• Task instructions
Give the listing again exactly, skipping any pictures it holds.

• Data

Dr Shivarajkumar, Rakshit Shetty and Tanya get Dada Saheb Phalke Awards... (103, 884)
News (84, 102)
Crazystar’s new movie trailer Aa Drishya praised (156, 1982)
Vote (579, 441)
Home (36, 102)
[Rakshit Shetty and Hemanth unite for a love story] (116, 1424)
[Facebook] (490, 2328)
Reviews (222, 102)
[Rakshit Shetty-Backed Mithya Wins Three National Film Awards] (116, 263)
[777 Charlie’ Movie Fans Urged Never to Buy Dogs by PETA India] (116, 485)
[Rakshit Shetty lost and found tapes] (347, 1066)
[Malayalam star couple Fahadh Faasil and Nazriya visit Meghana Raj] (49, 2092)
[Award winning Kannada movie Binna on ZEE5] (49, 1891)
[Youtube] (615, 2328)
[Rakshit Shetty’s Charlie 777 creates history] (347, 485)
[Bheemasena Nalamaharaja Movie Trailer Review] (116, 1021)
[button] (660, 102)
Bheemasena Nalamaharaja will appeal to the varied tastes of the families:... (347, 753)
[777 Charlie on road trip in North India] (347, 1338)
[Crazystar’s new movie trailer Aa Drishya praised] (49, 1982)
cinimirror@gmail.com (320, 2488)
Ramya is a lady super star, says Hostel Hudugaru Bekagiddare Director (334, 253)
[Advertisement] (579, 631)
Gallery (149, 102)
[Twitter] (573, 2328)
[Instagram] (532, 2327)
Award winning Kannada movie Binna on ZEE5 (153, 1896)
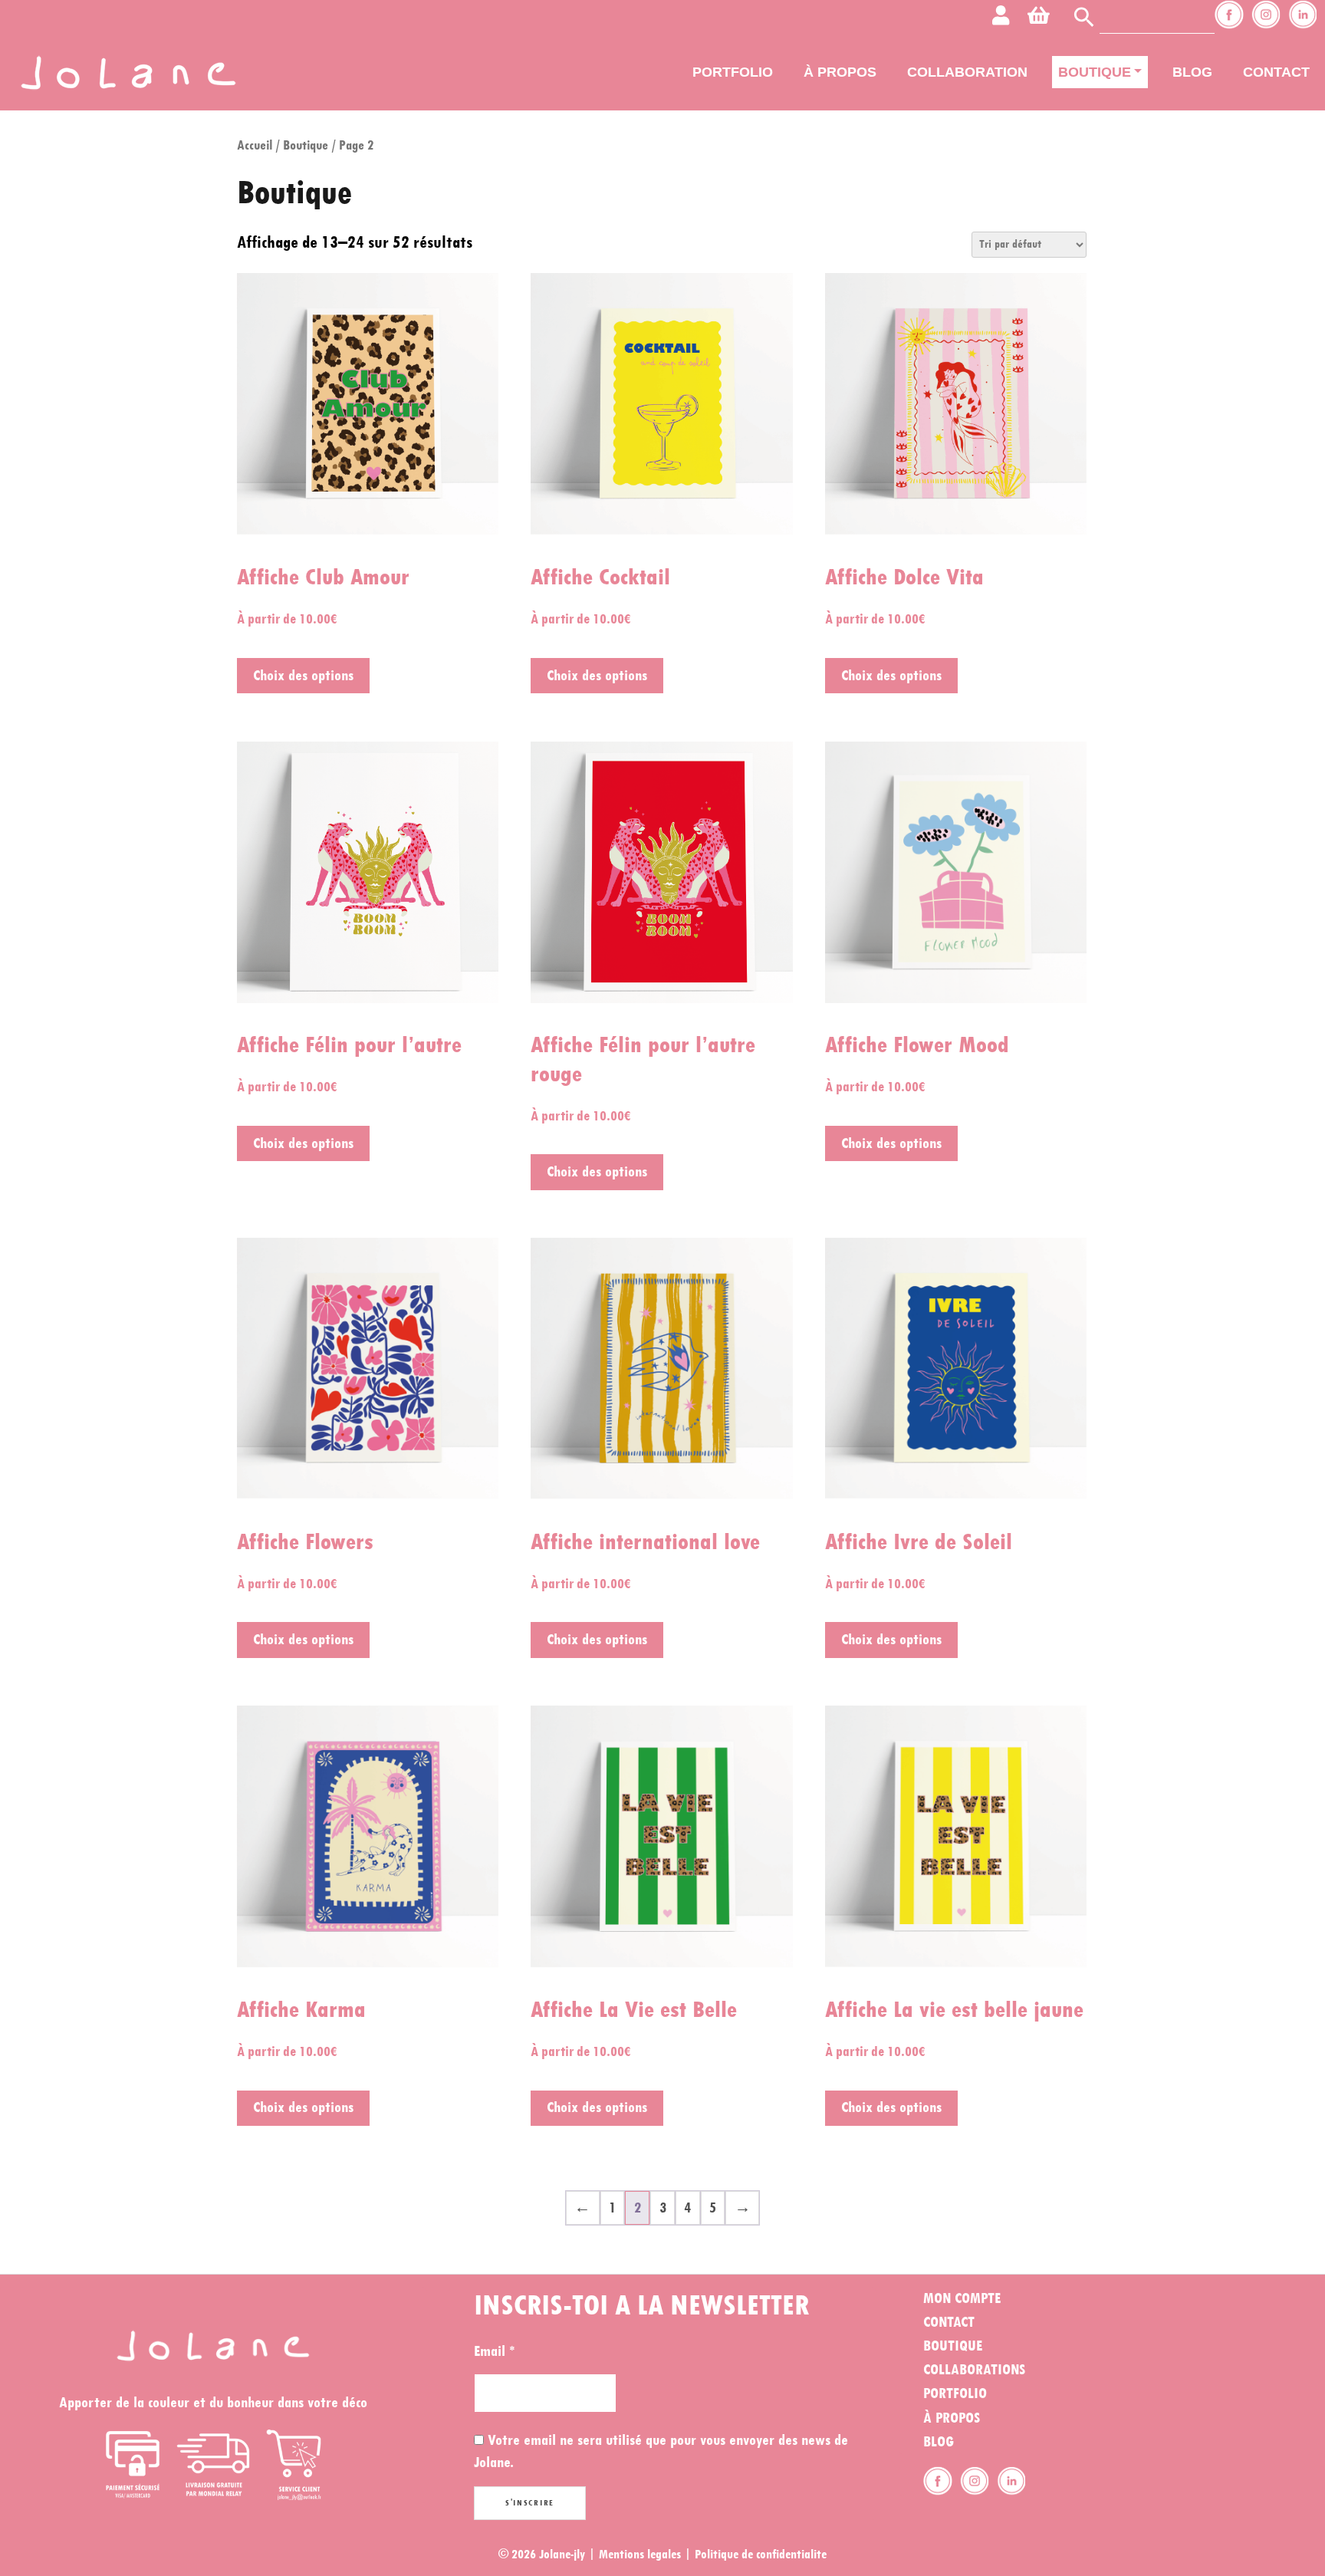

• Output for this task
Dr Shivarajkumar, Rakshit Shetty and Tanya get Dada Saheb Phalke Awards... (103, 884)
News (84, 102)
Crazystar’s new movie trailer Aa Drishya praised (156, 1982)
Vote (579, 441)
Home (36, 102)
[Rakshit Shetty and Hemanth unite for a love story] (116, 1424)
[Facebook] (490, 2328)
Reviews (222, 102)
[Rakshit Shetty-Backed Mithya Wins Three National Film Awards] (116, 263)
[777 Charlie’ Movie Fans Urged Never to Buy Dogs by PETA India] (116, 485)
[Rakshit Shetty lost and found tapes] (347, 1066)
[Malayalam star couple Fahadh Faasil and Nazriya visit Meghana Raj] (49, 2092)
[Award winning Kannada movie Binna on ZEE5] (49, 1891)
[Youtube] (615, 2328)
[Rakshit Shetty’s Charlie 777 creates history] (347, 485)
[Bheemasena Nalamaharaja Movie Trailer Review] (116, 1021)
[button] (660, 102)
Bheemasena Nalamaharaja will appeal to the varied tastes of the families:... (347, 753)
[777 Charlie on road trip in North India] (347, 1338)
[Crazystar’s new movie trailer Aa Drishya praised] (49, 1982)
cinimirror@gmail.com (320, 2488)
Ramya is a lady super star, says Hostel Hudugaru Bekagiddare Director (334, 253)
[Advertisement] (579, 631)
Gallery (149, 102)
[Twitter] (573, 2328)
[Instagram] (532, 2327)
Award winning Kannada movie Binna on ZEE5 (153, 1896)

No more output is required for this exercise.